Stored records
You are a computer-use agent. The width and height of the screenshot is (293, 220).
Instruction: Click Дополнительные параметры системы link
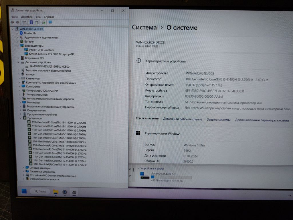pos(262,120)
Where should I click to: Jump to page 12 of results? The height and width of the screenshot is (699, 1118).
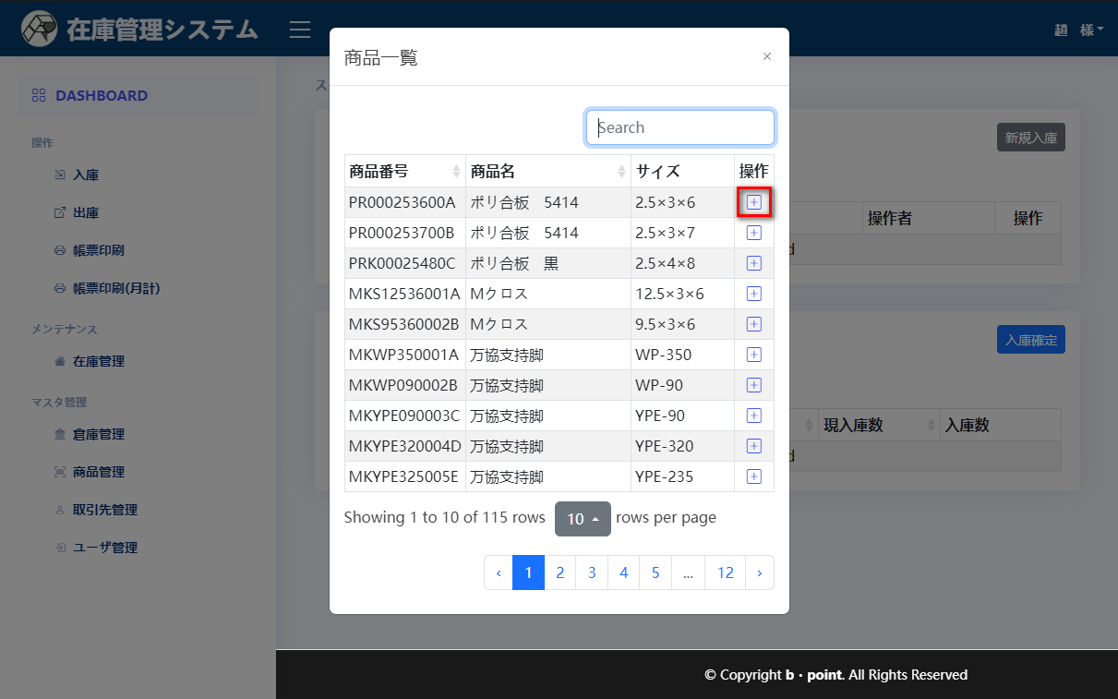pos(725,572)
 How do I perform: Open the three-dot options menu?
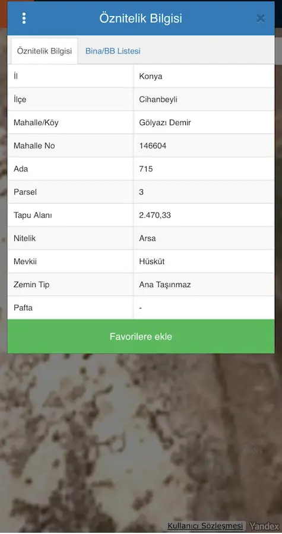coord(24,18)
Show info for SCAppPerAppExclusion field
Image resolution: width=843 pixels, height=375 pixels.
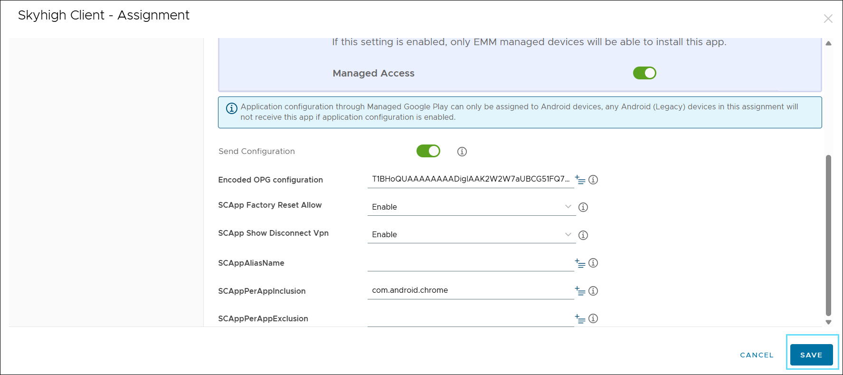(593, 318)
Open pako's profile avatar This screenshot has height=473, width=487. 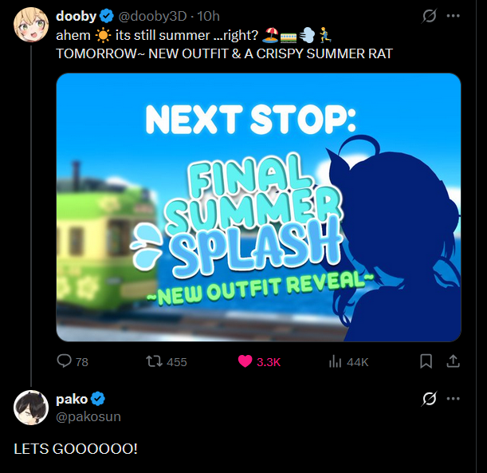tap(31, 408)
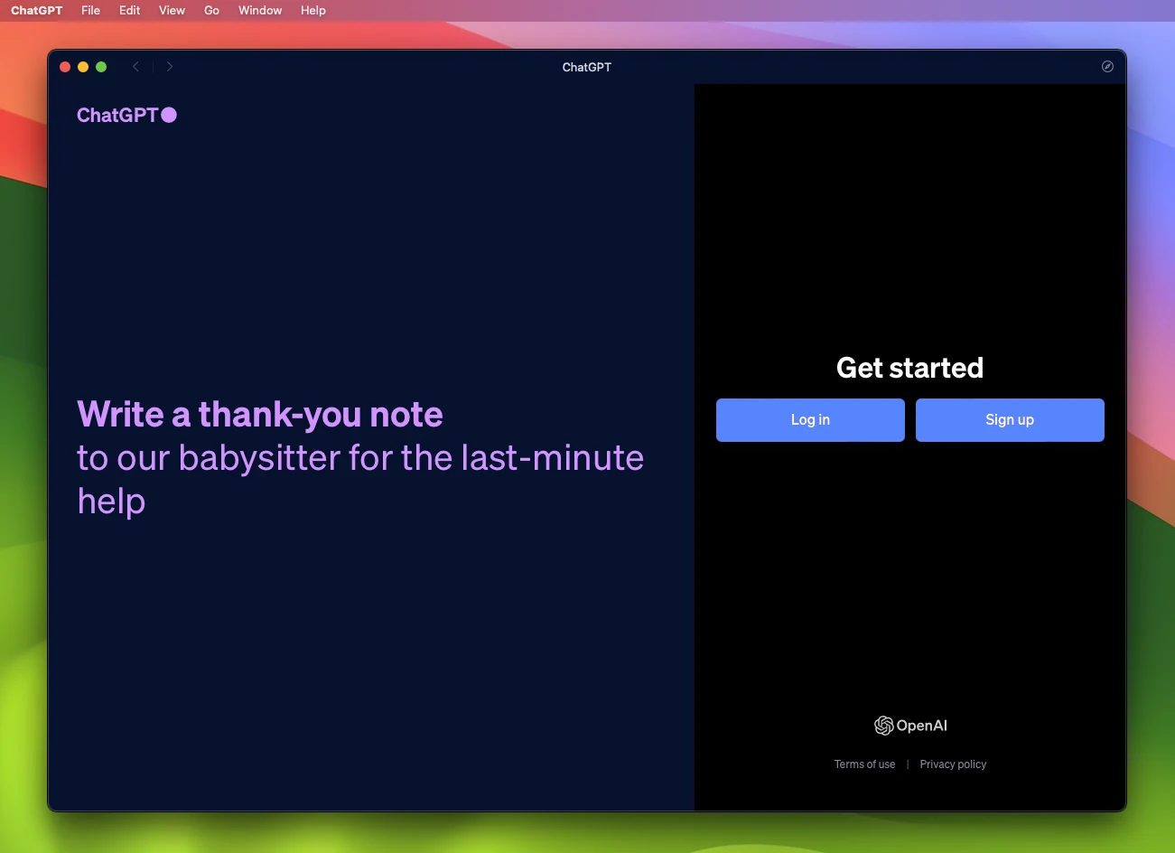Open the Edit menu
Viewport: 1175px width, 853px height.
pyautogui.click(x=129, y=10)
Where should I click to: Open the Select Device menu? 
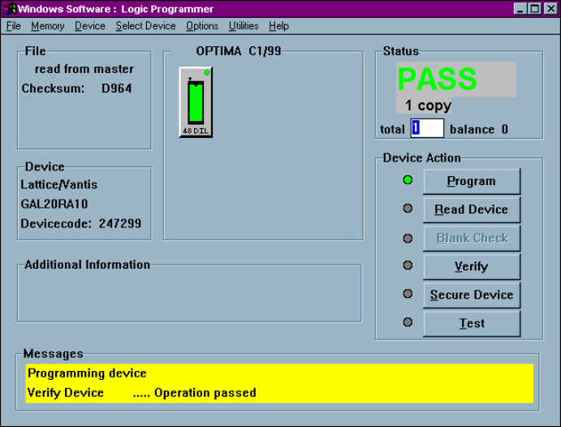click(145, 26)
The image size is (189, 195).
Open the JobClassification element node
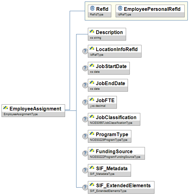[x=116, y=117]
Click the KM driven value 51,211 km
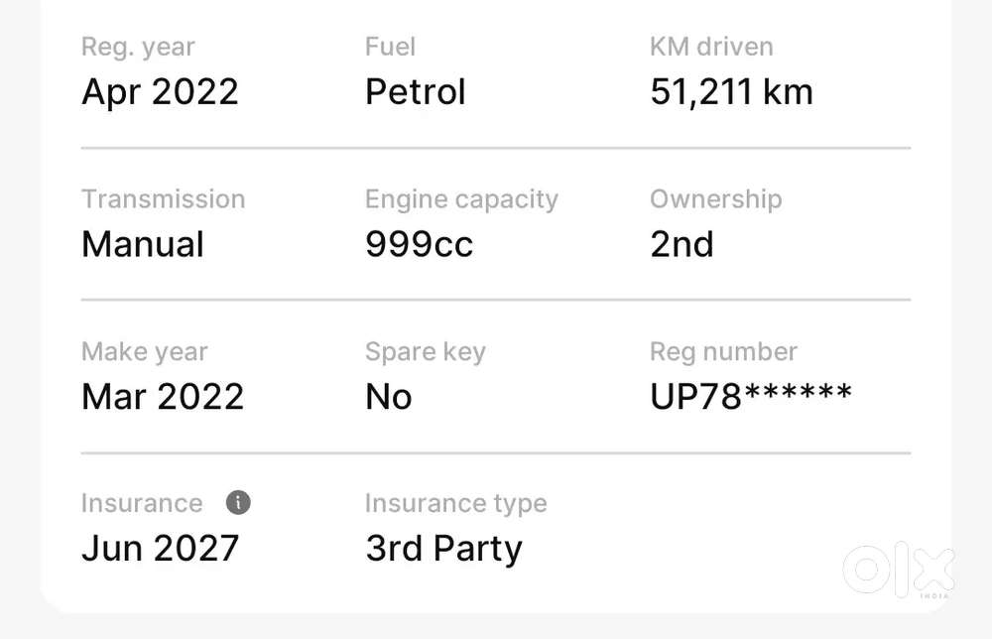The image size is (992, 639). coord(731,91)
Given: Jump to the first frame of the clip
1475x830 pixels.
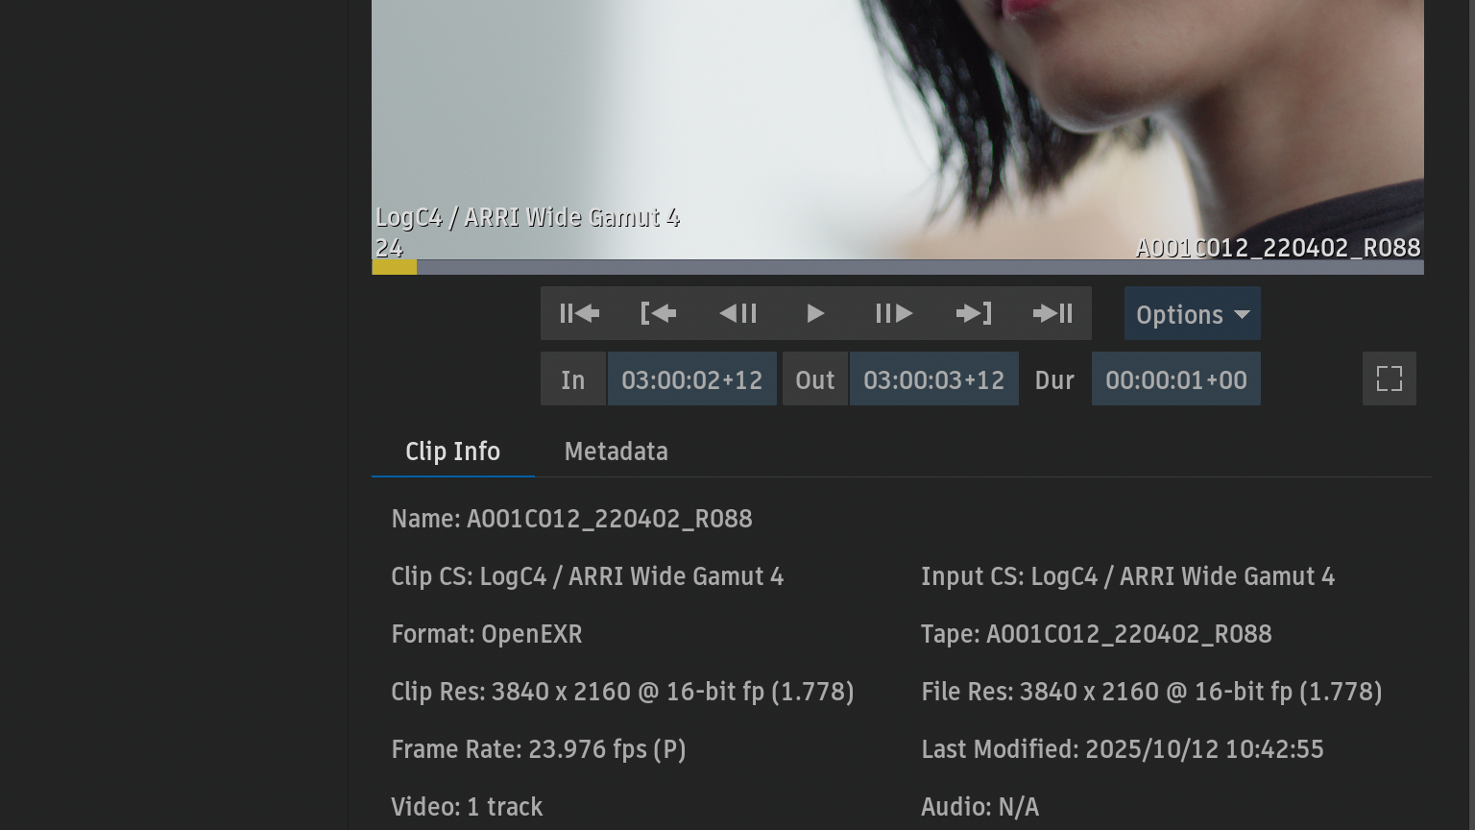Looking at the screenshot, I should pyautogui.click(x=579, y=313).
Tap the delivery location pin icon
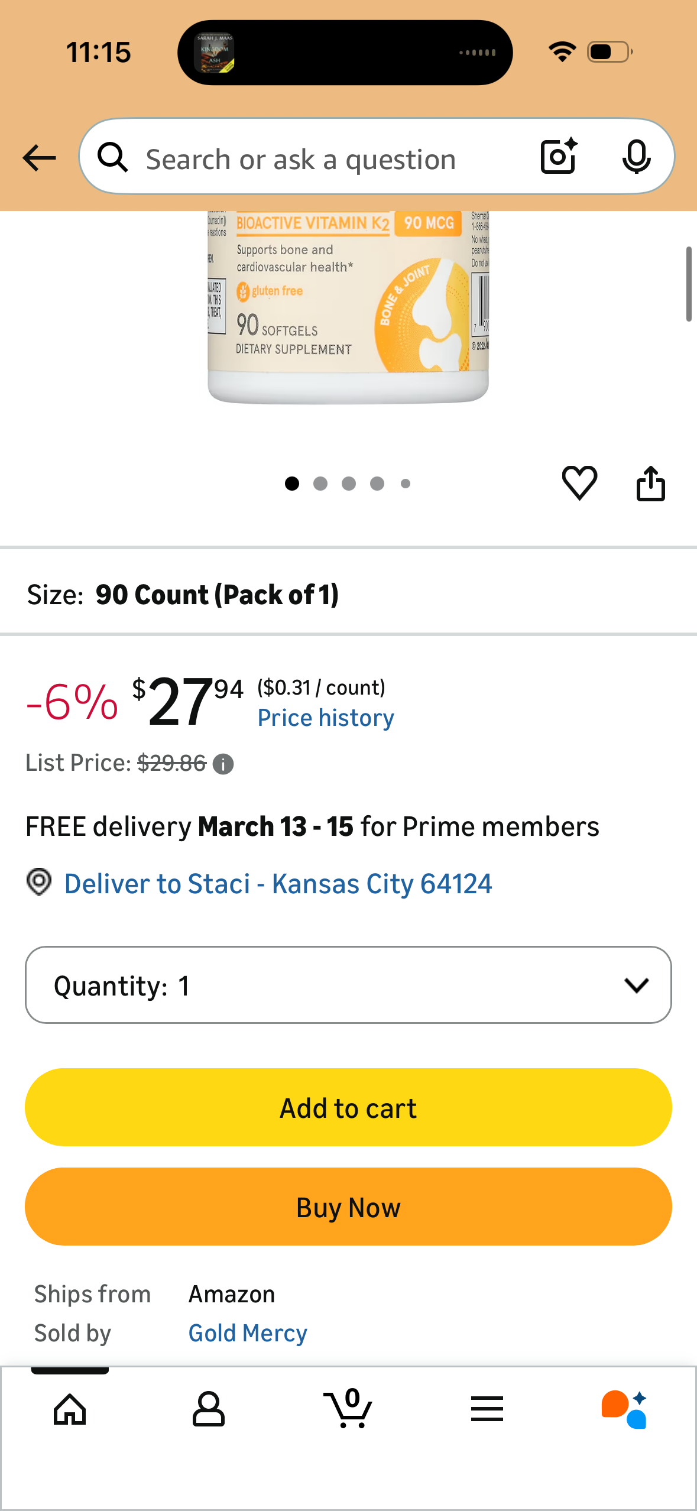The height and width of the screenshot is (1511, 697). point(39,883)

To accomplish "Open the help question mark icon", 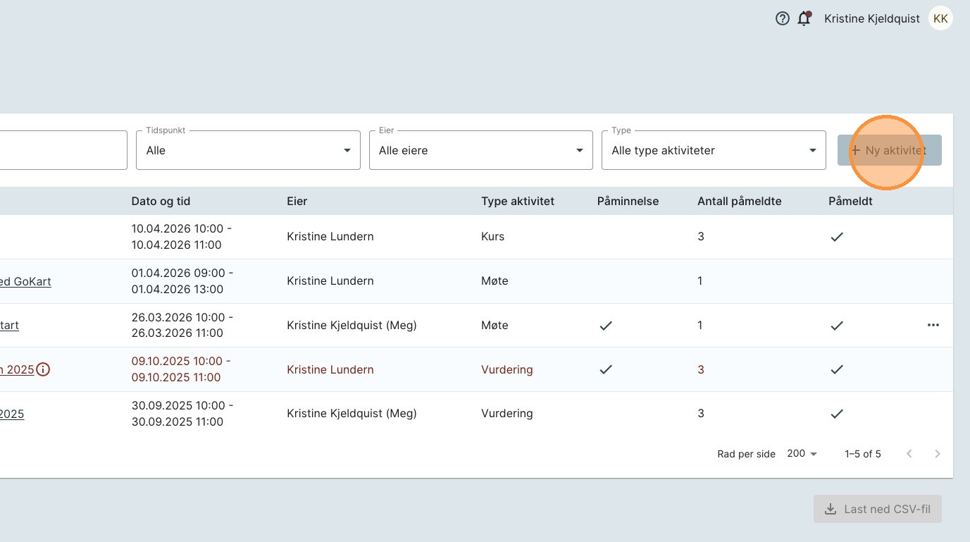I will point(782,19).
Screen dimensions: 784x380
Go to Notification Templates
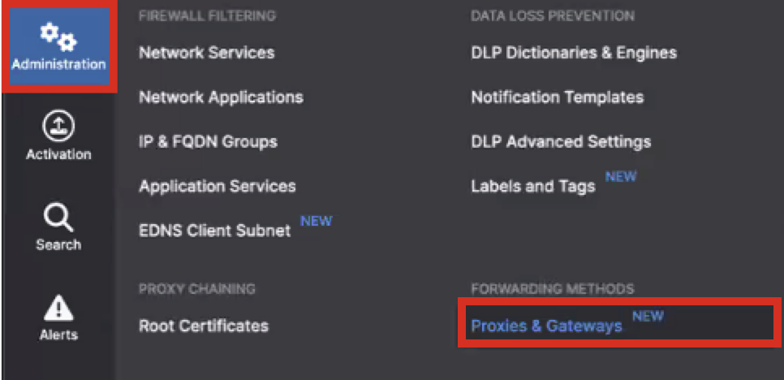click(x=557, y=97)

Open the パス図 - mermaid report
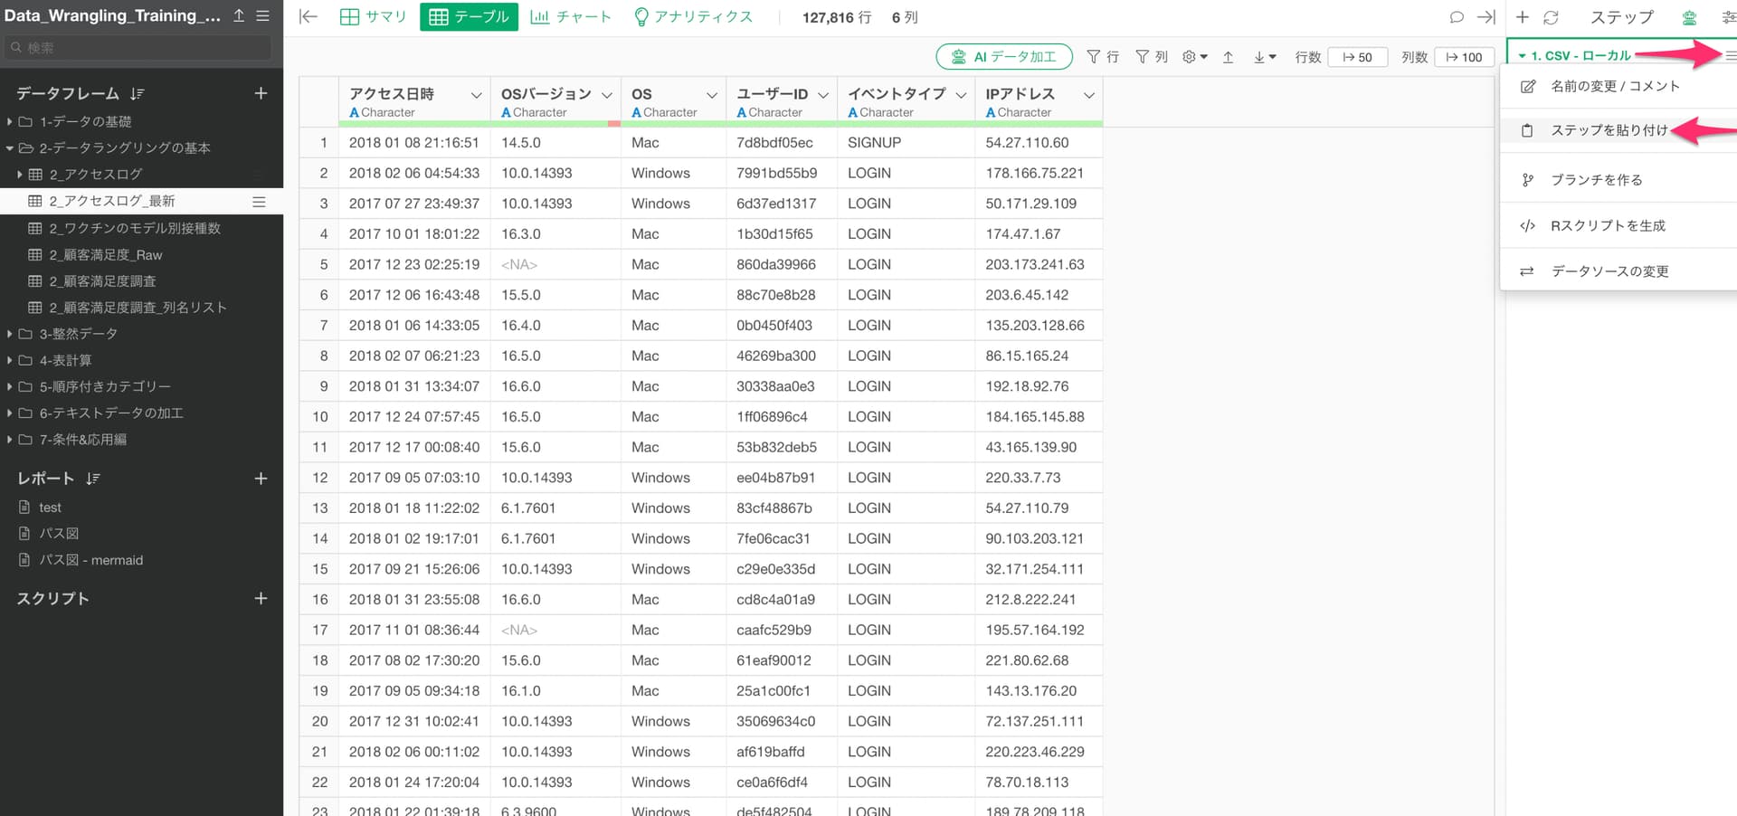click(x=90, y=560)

What is expected:
Leave the pictures out and restate exactly the lines from the one that has "Go to Notification Templates" through the final line of the entries above, both ends included.

Completed task:
Go to Notification Templates
click(x=557, y=97)

Open the パス図 - mermaid report
click(x=90, y=560)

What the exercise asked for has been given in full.